* **ПРЕДОСТАВЛЕННЫЙ ФРАГМЕНТ**
===============

Чтобы понять характер и роль того вклада в развитие философии, который внес системный и деятельностный подход в их кагановской интерпретации, надо соотнести определенные качества Кагана как философа и человека с ситуацией, сложившейся в советской философии в 70-е годы ушедшего столетия. Иначе говоря, показать, каким образом ему удалось дать определенный Ответ на Вызов, предложенный данной ситуацией.
В методологии к этому времени окончательно выявилась бесперспективность для развития философии конкурирующих сторон — современной формальной и так называемой диалектической логики. Не имея возможности рассматривать здесь это спор, скажу лишь, что я далек от отрицательного отношения в целом к обоим этим направлениям. Каждое из них имеет свои достоинства, так сказать, на своем месте. Но думаю, что стратегическая линия развития философского мышления таким местом не является. Формально-логические модели — это чистые структуры, не ориентированные на обслуживание определенных содержательных функций. Содержанием методологической функции философии является категориальная рефлексия сущностных сторон человеческого отношения к миру, т.е. универсальных видов человеческой деятельности. Прежде чем говорить о возможности применения формальных методов, надо построить содержательную модель этой системы. Диалектическая же логика, замахнувшись на то, чтобы схватить в понятиях процесс становления (задача, на мой взгляд, столь же недостижимая, как и гегелевская попытка этими же средствами дать портрет Бога), могла придти только к провозглашению законности противоречия в одном и том же отношении. Это справедливо относительно Абсолюта (дао, вещи в себе, непостижимого и т.п.), но совершенно не годится для построения опять-таки содержательной модели, отображающей реальную стратегию человеческой деятельности. Требовалось найти какой-то иной путь для реализации верного, но пока ещё слишком обще сформулированного и явно не готового к формализации основного принципа диалектики — принципа конкретности истины.

===============

* **ПРЕДОСТАВЛЕННЫЕ ЗАПИСИ**

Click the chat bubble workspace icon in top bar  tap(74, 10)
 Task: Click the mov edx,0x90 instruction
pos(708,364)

===============

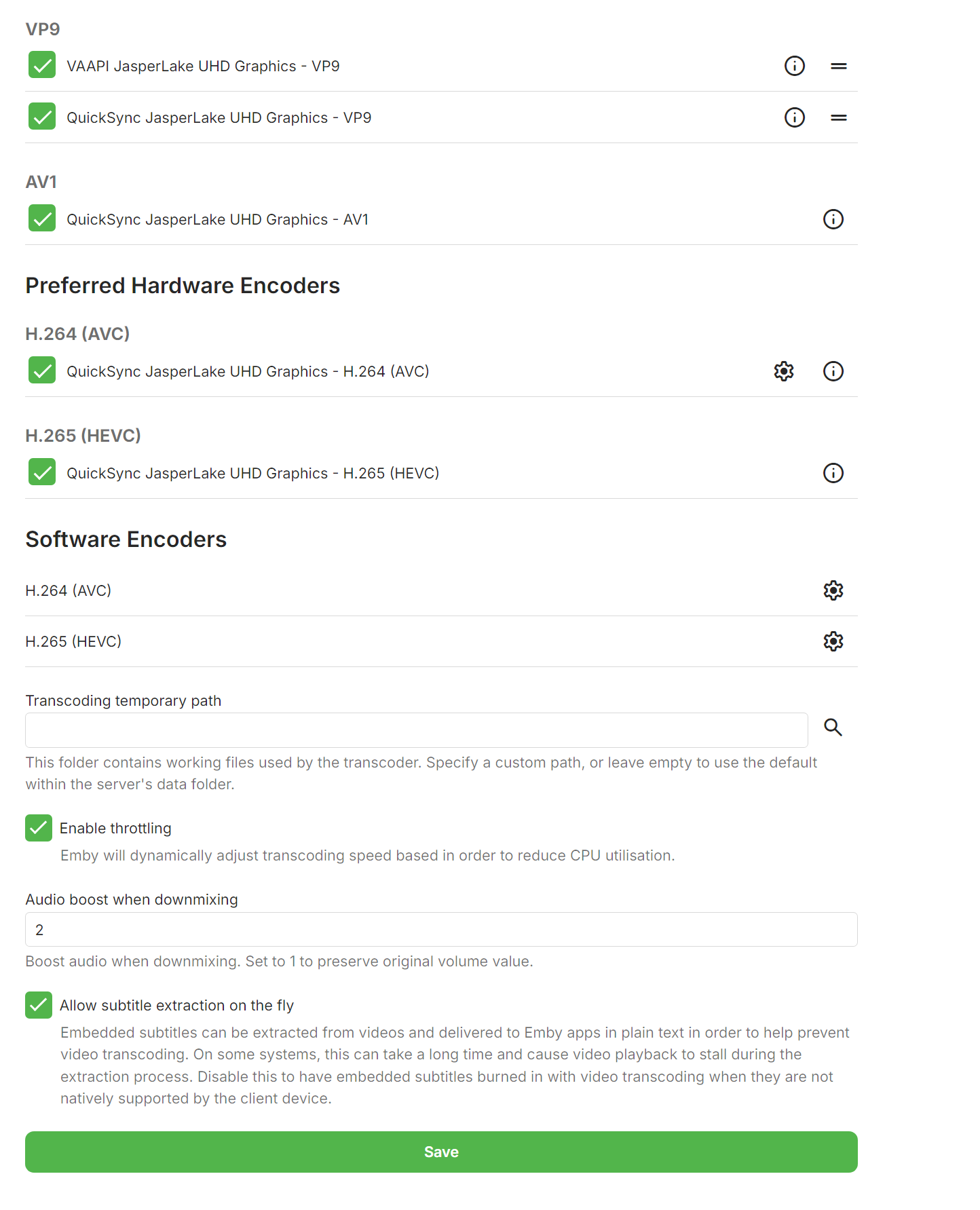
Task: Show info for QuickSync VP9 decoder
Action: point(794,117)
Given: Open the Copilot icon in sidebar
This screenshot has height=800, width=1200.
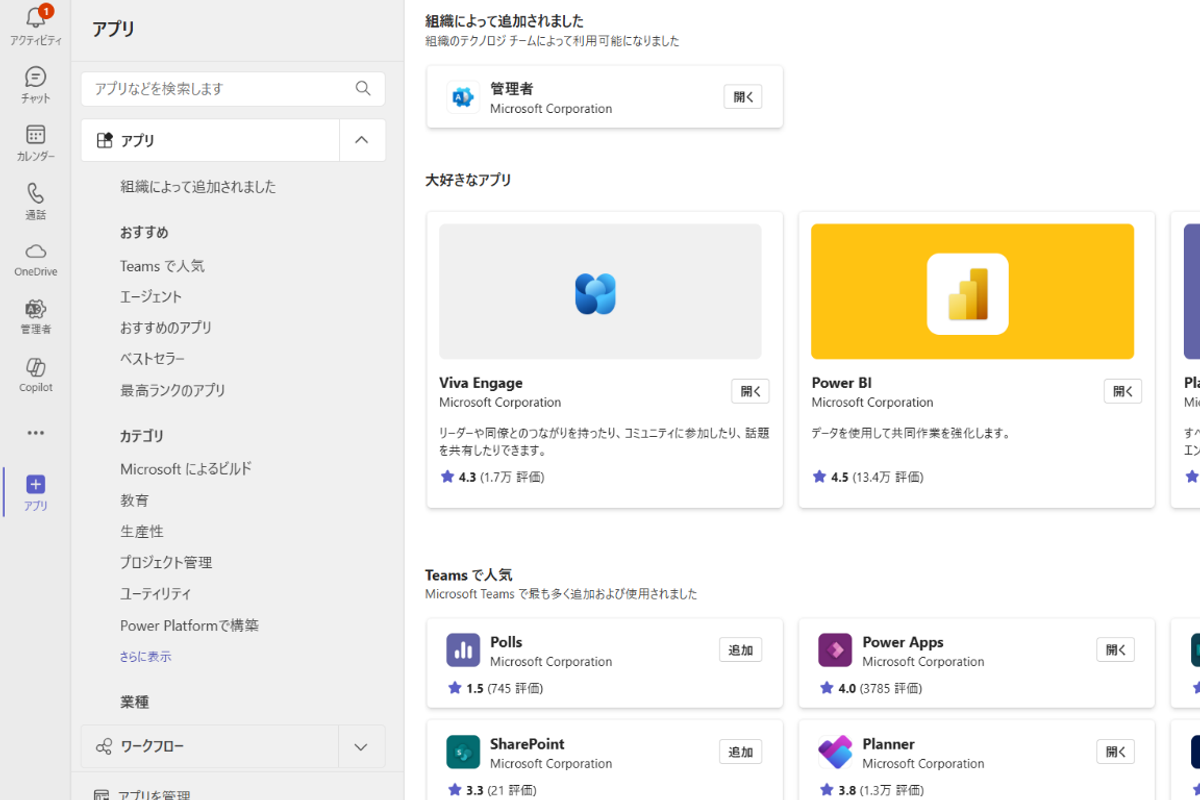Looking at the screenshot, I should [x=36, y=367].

===============

* **ЗАДАНИЯ ДЛЯ ВЫПОЛНЕНИЯ**
1: Определите, согласуется ли с фрагментом о Кагане каждое из утверждений (a), (b), (c). Ответьте «да» или «нет» и приведите точную цитату из фрагмента, которая это решает: (a) автор относится к формальной и диалектической логике в целом отрицательно; (b) формально-логические модели представляют собой чистые структуры, не ориентированные на обслуживание определенных содержательных функций; (c) автор считает достижимой задачу схватить в понятиях процесс становления.
2: Перепечатайте из фрагмента о Кагане без каких-либо изменений часть, которая открывается словами, содержащими «Чтобы понять характер», и завершается словами «предложенный данной ситуацией.».
3: Продолжите фрагмент о Кагане, начиная сразу после его последнего предложения.

* **ОТВЕТЫ К ЗАДАНИЯМ**
1:
(a) Нет: «я далек от отрицательного отношения в целом к обоим этим направлениям».
(b) Да: «Формально-логические модели — это чистые структуры, не ориентированные на обслуживание определенных содержательных функций».
(c) Нет: «задача, на мой взгляд, столь же недостижимая, как и гегелевская попытка этими же средствами дать портрет Бога».

2:
Чтобы понять характер и роль того вклада в развитие философии, который внес системный и деятельностный подход в их кагановской интерпретации, надо соотнести определенные качества Кагана как философа и человека с ситуацией, сложившейся в советской философии в 70-е годы ушедшего столетия. Иначе говоря, показать, каким образом ему удалось дать определенный Ответ на Вызов, предложенный данной ситуацией.

3:
Недостаточная операциональность действующей диалектико-материалистической методологии особенно остро ощущалась в социальной философии марксизма и — в фактическом отсутствии философской антропологии. Впрочем, уже в самой диалектико-материалистической онтологии явно имело место противоречие между провозглашением принципа самодвижения и фактическим превалированием детерминизма в его лапласовской форме. Но, если в диалектическом материализме уже осваивался вероятностный подход, то в отношении общества и человека идея абсолютной детерминированности естественноисторического процесса оставалась не поколебленной. На практике это приводило к грубым просчетам во внешней политике (например, к попыткам уложить в классическую схему общественно-экономической формации процессы, происходившие в мусульманском мире) и в политике в отношении культуры и так называемого формирования нового человека (которые редуцировались к проявлениям, следствиям общественных отношений). Иными словами, общество сводилось к ощественно-экономической формации, к социуму как системе объективных общественных отношений, а человек — к их интериоризации.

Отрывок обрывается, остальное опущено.